> _REQUIRED WORK_
The answer is every line of the records that holds the word "agent", copied in full.

> _DATA_
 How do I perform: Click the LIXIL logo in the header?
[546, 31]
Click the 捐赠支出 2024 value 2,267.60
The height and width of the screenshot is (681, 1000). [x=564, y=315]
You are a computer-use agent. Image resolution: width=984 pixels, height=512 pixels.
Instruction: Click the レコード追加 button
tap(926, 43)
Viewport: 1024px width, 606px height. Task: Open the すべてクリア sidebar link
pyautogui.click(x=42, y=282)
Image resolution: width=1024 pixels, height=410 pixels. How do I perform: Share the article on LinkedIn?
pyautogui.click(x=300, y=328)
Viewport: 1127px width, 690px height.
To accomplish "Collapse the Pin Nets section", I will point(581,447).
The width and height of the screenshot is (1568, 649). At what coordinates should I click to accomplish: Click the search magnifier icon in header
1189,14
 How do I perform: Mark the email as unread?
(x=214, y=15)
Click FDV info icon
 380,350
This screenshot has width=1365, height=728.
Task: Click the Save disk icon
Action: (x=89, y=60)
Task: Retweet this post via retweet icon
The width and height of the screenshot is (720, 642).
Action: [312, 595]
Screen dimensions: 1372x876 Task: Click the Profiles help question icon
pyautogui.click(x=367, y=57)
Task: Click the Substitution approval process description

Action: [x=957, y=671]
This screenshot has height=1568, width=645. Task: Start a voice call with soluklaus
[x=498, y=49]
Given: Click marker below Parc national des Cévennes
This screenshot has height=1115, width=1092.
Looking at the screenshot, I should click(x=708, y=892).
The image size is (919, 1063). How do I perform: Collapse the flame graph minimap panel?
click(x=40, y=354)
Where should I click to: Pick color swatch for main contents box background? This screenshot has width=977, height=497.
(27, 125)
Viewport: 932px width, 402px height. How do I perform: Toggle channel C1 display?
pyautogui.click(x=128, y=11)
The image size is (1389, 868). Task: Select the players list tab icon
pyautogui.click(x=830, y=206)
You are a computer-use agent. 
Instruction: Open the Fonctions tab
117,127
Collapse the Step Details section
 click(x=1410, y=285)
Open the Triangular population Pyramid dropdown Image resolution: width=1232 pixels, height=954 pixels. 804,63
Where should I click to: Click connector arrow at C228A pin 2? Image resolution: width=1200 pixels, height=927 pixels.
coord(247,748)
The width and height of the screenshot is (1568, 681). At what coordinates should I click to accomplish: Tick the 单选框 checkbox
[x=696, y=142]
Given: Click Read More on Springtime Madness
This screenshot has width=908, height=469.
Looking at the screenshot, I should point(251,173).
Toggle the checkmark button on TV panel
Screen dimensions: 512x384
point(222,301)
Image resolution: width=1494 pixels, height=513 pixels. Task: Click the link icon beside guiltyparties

> _RESULT BELOW_
You are a computer-use agent. Image resolution: width=984 pixels, height=512 pixels.
You are a computer-use agent. 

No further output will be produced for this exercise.